Recorded data
=======

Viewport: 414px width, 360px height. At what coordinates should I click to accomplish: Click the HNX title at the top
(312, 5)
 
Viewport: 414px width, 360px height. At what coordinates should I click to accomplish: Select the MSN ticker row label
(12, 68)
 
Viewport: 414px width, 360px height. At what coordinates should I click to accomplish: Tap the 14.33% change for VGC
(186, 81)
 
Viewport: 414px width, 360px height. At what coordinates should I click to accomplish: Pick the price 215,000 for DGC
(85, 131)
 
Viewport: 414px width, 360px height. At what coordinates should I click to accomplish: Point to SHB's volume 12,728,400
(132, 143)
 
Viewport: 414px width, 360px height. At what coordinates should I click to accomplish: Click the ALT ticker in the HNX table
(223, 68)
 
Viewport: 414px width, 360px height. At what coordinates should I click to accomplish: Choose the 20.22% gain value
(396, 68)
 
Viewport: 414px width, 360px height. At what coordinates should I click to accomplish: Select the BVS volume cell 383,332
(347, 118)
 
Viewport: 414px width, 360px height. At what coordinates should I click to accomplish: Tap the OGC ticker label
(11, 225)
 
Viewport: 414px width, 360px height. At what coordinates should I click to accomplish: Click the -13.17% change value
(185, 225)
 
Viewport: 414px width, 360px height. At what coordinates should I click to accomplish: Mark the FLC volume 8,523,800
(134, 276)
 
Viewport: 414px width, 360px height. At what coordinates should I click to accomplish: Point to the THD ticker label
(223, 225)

=======

Reproduce every one of the entries above word for word, keeping their original order.

Viewport: 414px width, 360px height. At what coordinates should I click to accomplish: Click the HNX title at the top
(312, 5)
 
Viewport: 414px width, 360px height. At what coordinates should I click to accomplish: Select the MSN ticker row label
(12, 68)
 
Viewport: 414px width, 360px height. At what coordinates should I click to accomplish: Tap the 14.33% change for VGC
(186, 81)
 
Viewport: 414px width, 360px height. At what coordinates should I click to accomplish: Pick the price 215,000 for DGC
(85, 131)
 
Viewport: 414px width, 360px height. At what coordinates should I click to accomplish: Point to SHB's volume 12,728,400
(132, 143)
 
Viewport: 414px width, 360px height. At what coordinates should I click to accomplish: Click the ALT ticker in the HNX table
(223, 68)
 
Viewport: 414px width, 360px height. At what coordinates should I click to accomplish: Choose the 20.22% gain value
(396, 68)
 
Viewport: 414px width, 360px height. At what coordinates should I click to accomplish: Select the BVS volume cell 383,332
(347, 118)
 
Viewport: 414px width, 360px height. At what coordinates should I click to accomplish: Tap the OGC ticker label
(11, 225)
 
Viewport: 414px width, 360px height. At what coordinates should I click to accomplish: Click the -13.17% change value
(185, 225)
 
Viewport: 414px width, 360px height. At what coordinates should I click to accomplish: Mark the FLC volume 8,523,800
(134, 276)
 
Viewport: 414px width, 360px height. At what coordinates should I click to accomplish: Point to the THD ticker label
(223, 225)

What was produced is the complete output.